Cable Hell

At this point it should be no surprise to anyone that I hate Comcast. I so hate them. I didn’t care for them much at all before I was forced to use them, and now that I am forced to use them, I find that every previously unproven assumption I had about how terrible the service was was incorrect only in the sense that I was merely scratching the surface. I’ve ranted a few times about the difficulty of setting up service in the first place, the regular outages they’ve suffered, have probably skipped the data caps but fuck those too, and now I’ve got a brand new one: price hikes.

For initially unexplained reasons, my price jumped $40 a month this month. After getting on the phone with them a helpful chap told me that in fact I had been getting two particular discounts on my bill, even though it never, ever said so on my bill, and now I don’t anymore. Furthermore, he told me that the “Premium” package of TV channels I was getting was, in fact, the lowest level I could get.

And so, once again I spend most of my morning hunting around for ANY other reasonable internet option so I could ditch this shit.

Having whined about this on Twitter I was contacted by one of DirecTV’s sales robots suggesting I switch to them. I told it to call me when they became an ISP, because it’s the internet I need here. It protested, stating they had internet bundles they could surely offer! And do you know, out of desperation, I did call them to see what they could do. This proved to be a mistake, but here’s the gist of it.

After reaching a human I explained that I’m interested to hear what they can do, but made clear up front that while TV is all fine and dandy, I wanted to know what internet bundles they had in my area, because I can’t make a useful move without this. She signaled understanding, got a few details about location, and went into her spiel: “Who are you with now?” Comcast. “Why are you leaving them?” I summed it up as ‘service issues.’ “I bet they started charging you a lot! We hear a lot of that!” I let this pass. “Ok, can you tell me what channels are most important to you?” I threw out a couple I watch now and then. “Ok, any shows you regularly watch?” No. “Any international TV?” Only footy related. “Anyone else in your house need other channels?”

At this point I stopped her to politely remind her again that TV is totally secondary. I was only calling to see what internet bundles they had on hand. She actually got a tad huffy at this… “It’s DirecTV, not DirectInternet”… but said she had to go through her system so she could check. After finishing the round of questions she left me on hold for a bit. I say on hold, but she just set the phone down. I was able to listen in on another rep talking about how the weather in Florida was.

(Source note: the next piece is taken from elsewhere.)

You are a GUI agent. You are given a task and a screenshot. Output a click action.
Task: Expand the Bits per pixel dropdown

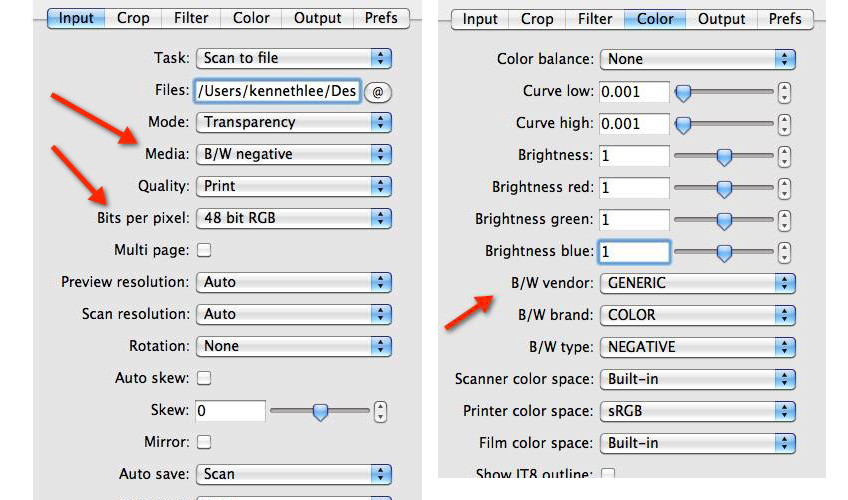(293, 218)
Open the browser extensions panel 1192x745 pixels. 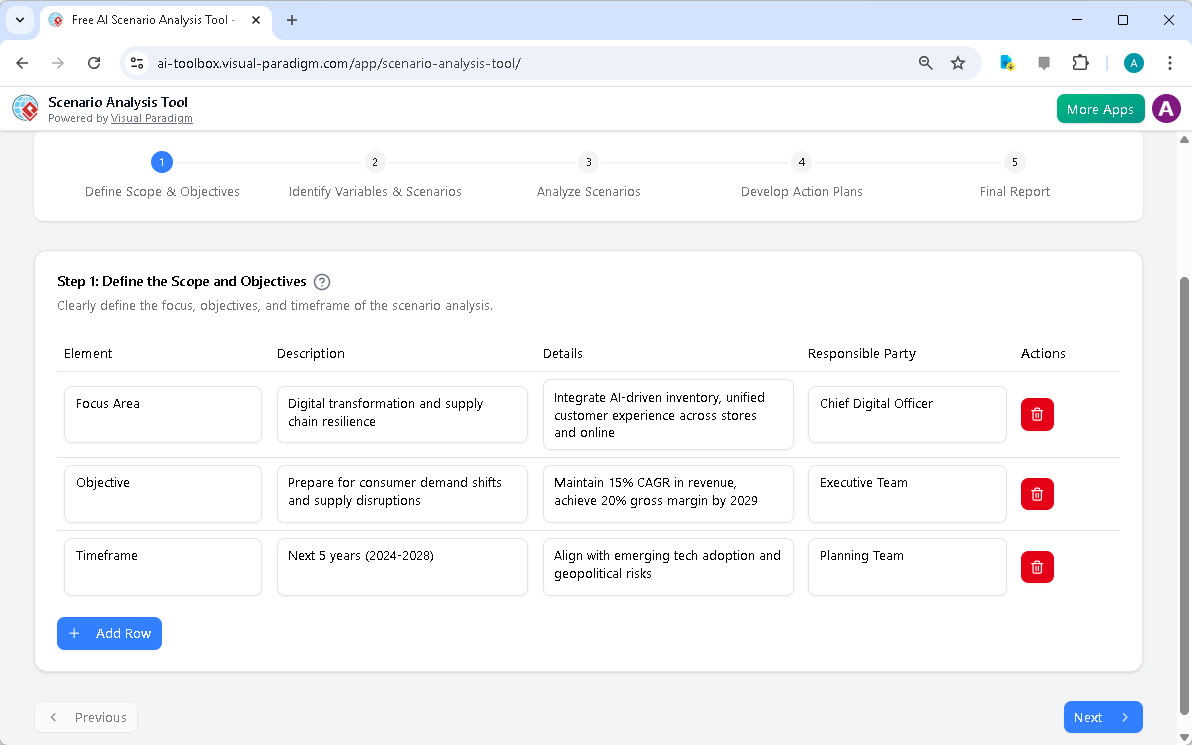[1080, 62]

When she returned she went through a pretty thorough spiel about what TV packages they offer. She recommended package X with Y number of channels at Z dollars a month, oh and that does cover the stations I’d briefly mentioned in the previous interview and also all the local channels which covers local sports teams “since I know you love sports!” including the “Braves, Hawks, Falcons, Thrashers…” She was confused when I interrupted her to point out that the Thrashers haven’t been in my area for like five years now. But this sounds like exactly the plan I need and can she get my social security number so we can begin the credit check?

Sorry, yeah, hi Sandra, let’s take a moment here and talk about what I’ve told you a couple times now I’m after, the internet thing.

WELL, the THING IS with that that I can either keep Comcast’s internet, or they recommend a satellite internet provider that they don’t partner with in my area but may be able to help BUT LET ME GET YOUR EMAIL AND

I told her there was no way I was giving her my email. “But don’t you want to get away from Comcast?” Yes. Desperately. Except there’s not a lot I can do in that regard if I’m stuck using them. “Well maybe you can get rid of half of them?” I got off the phone as politely and expediently as I could. I also then replied to the Twitter bot with the results of my conversation. It came back shortly ago saying I should try again because it totally has a better search mechanism. I think I’ll ignore that.

All of this basically stems from the fact that in my area, Comcast owns “the last mile” of copper to the house. This is actually literal in my case: AT&T’s Uverse service, which I’ve used before and about which I have only positive things to say, stops a mile up the road from my neighborhood.

The other day I’d been reading about this whole monopoly situation and learned something new and interesting: in most of the rest of the world, and in particular Europe, the last mile thing is handled differently: it’s owned by the local government (county, whatever), and consumers can then choose which service to subscribe to to use it. I say this because although some people might call that a sort of infrastructure logistics headache for a small township to install, it is nevertheless exactly how the natural gas model works in my area today. I don’t pay for service with Atlanta Gas Light, they just handle all the installs and actually do the billing through any of a number of account servicers. They do this ostensibly to increase competition for rates. So why can’t we do this with cable so I can escape this little monopoly?

Ah, of course. Because lobbying. I’m sure there are wider technical issues involved as well, I won’t pretend that my meager understanding of the situation is all-encompassing, but whatever the situation is that has me bent over a barrel here, fuck it.